WHAT YOU HAVE TO DO: The response should be an exact copy of every record.

EXTRACTED MATERIAL:
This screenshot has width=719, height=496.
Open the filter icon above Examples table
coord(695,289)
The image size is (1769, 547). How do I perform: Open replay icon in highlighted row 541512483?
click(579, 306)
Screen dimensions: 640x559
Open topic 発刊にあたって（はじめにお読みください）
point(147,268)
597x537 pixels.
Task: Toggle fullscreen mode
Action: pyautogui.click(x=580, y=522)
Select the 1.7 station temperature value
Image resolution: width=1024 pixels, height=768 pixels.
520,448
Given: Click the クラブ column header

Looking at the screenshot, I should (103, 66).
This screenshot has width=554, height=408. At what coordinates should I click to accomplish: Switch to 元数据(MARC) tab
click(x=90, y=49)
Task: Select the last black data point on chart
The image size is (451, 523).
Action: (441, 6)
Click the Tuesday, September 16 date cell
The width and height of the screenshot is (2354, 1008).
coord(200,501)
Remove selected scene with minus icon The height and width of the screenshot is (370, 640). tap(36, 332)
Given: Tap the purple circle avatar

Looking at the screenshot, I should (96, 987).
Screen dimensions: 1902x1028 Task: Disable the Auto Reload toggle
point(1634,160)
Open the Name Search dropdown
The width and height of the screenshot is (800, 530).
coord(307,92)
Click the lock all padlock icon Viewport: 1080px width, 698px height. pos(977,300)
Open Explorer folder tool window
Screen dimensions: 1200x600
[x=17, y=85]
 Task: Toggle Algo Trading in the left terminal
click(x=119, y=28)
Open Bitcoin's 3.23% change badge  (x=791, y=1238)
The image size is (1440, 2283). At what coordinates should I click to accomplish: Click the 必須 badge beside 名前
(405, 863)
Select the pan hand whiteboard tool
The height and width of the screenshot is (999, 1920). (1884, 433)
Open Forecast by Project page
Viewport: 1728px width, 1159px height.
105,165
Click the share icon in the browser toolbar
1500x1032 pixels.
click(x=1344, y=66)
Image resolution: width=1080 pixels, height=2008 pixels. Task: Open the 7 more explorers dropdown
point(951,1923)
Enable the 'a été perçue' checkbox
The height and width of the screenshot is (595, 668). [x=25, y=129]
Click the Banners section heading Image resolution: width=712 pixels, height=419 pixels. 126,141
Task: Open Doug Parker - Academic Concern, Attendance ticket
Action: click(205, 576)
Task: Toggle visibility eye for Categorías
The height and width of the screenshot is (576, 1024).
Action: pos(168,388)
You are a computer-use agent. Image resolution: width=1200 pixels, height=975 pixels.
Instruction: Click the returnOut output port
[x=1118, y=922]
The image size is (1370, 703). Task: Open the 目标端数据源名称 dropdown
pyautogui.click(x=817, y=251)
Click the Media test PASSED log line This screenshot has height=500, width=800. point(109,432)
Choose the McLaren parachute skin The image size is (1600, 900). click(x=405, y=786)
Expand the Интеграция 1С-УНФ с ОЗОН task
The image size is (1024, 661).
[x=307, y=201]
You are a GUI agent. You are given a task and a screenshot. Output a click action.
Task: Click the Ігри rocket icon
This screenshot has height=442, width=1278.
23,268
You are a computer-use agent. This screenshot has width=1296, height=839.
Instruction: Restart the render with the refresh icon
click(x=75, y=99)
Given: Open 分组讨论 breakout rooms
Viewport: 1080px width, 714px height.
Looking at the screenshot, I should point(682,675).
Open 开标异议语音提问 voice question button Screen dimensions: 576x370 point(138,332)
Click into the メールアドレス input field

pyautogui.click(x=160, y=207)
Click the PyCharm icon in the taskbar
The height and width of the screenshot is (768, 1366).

ANSWER TO THIS EXERCISE:
This screenshot has width=719, height=496.
Open the filter icon above Examples table
coord(695,289)
The image size is (1769, 547). How do I perform: Open replay icon in highlighted row 541512483?
click(579, 306)
Screen dimensions: 640x559
Open topic 発刊にあたって（はじめにお読みください）
point(147,268)
597x537 pixels.
Task: Toggle fullscreen mode
Action: pyautogui.click(x=580, y=522)
Select the 1.7 station temperature value
Image resolution: width=1024 pixels, height=768 pixels.
520,448
Given: Click the クラブ column header

Looking at the screenshot, I should (103, 66).
This screenshot has width=554, height=408. At what coordinates should I click to accomplish: Switch to 元数据(MARC) tab
click(x=90, y=49)
Task: Select the last black data point on chart
The image size is (451, 523).
Action: (441, 6)
Click the Tuesday, September 16 date cell
The width and height of the screenshot is (2354, 1008).
coord(200,501)
Remove selected scene with minus icon The height and width of the screenshot is (370, 640). tap(36, 332)
Given: Tap the purple circle avatar

Looking at the screenshot, I should (96, 987).
Screen dimensions: 1902x1028 Task: Disable the Auto Reload toggle
point(1634,160)
Open the Name Search dropdown
The width and height of the screenshot is (800, 530).
coord(307,92)
Click the lock all padlock icon Viewport: 1080px width, 698px height. pos(977,300)
Open Explorer folder tool window
Screen dimensions: 1200x600
[x=17, y=85]
 Task: Toggle Algo Trading in the left terminal
click(x=119, y=28)
Open Bitcoin's 3.23% change badge  (x=791, y=1238)
The image size is (1440, 2283). At what coordinates should I click to accomplish: Click the 必須 badge beside 名前
(405, 863)
Select the pan hand whiteboard tool
The height and width of the screenshot is (999, 1920). (1884, 433)
Open Forecast by Project page
Viewport: 1728px width, 1159px height.
105,165
Click the share icon in the browser toolbar
1500x1032 pixels.
click(x=1344, y=66)
Image resolution: width=1080 pixels, height=2008 pixels. Task: Open the 7 more explorers dropdown
point(951,1923)
Enable the 'a été perçue' checkbox
The height and width of the screenshot is (595, 668). [x=25, y=129]
Click the Banners section heading Image resolution: width=712 pixels, height=419 pixels. 126,141
Task: Open Doug Parker - Academic Concern, Attendance ticket
Action: click(205, 576)
Task: Toggle visibility eye for Categorías
The height and width of the screenshot is (576, 1024).
Action: pos(168,388)
You are a computer-use agent. Image resolution: width=1200 pixels, height=975 pixels.
Instruction: Click the returnOut output port
[x=1118, y=922]
The image size is (1370, 703). Task: Open the 目标端数据源名称 dropdown
pyautogui.click(x=817, y=251)
Click the Media test PASSED log line This screenshot has height=500, width=800. point(109,432)
Choose the McLaren parachute skin The image size is (1600, 900). click(x=405, y=786)
Expand the Интеграция 1С-УНФ с ОЗОН task
The image size is (1024, 661).
[x=307, y=201]
You are a GUI agent. You are given a task and a screenshot. Output a click action.
Task: Click the Ігри rocket icon
This screenshot has height=442, width=1278.
23,268
You are a computer-use agent. This screenshot has width=1296, height=839.
Instruction: Restart the render with the refresh icon
click(x=75, y=99)
Given: Open 分组讨论 breakout rooms
Viewport: 1080px width, 714px height.
Looking at the screenshot, I should point(682,675).
Open 开标异议语音提问 voice question button Screen dimensions: 576x370 point(138,332)
Click into the メールアドレス input field

pyautogui.click(x=160, y=207)
Click the PyCharm icon in the taskbar
The height and width of the screenshot is (768, 1366).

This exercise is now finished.